# [Source extract]
<<<<

# PS3 Help please !!!



## Ceri. (Sep 6, 2004)

Well will keep it short n sweet, but dh has his new 'toy' ps3 bought today, new and sealed. 
Have put a game in it and it says 'Your HDD has insufficient memory you need 419mb to complete the set up, free some memory then blah blah blah!'
He's messed with the internal memory card set up umpteen times, and i've read the book (girls do!) but still no wiser. 
Can anyone help? 
Tony ... where are ya? You know about these things!


----------



## Anthony Reid (Jan 1, 2002)

> Some users of the North American version of Ratchet & Clank® Future: Tools of Destruction™ may encounter the following error message when attempting to load the game for the first time:
> 
> Your HDD has insufficient space, you need 419 MB in order to initialize the set up of this game. Please create some free space and try again.

>>>>

# [Written instruction]
In the PS3 thread, which game does the quoted reply say can produce the insufficient-space error on first load? The listing after this point comes from a different source than the PS3 thread.

# [Recorded information]
<<<<

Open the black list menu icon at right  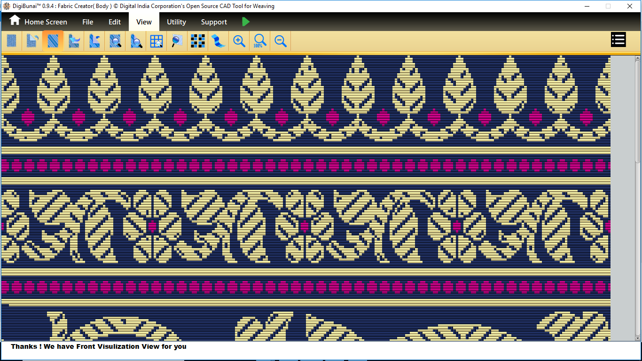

>>>>

# [Result]
The North American version of Ratchet & Clank Future: Tools of Destruction.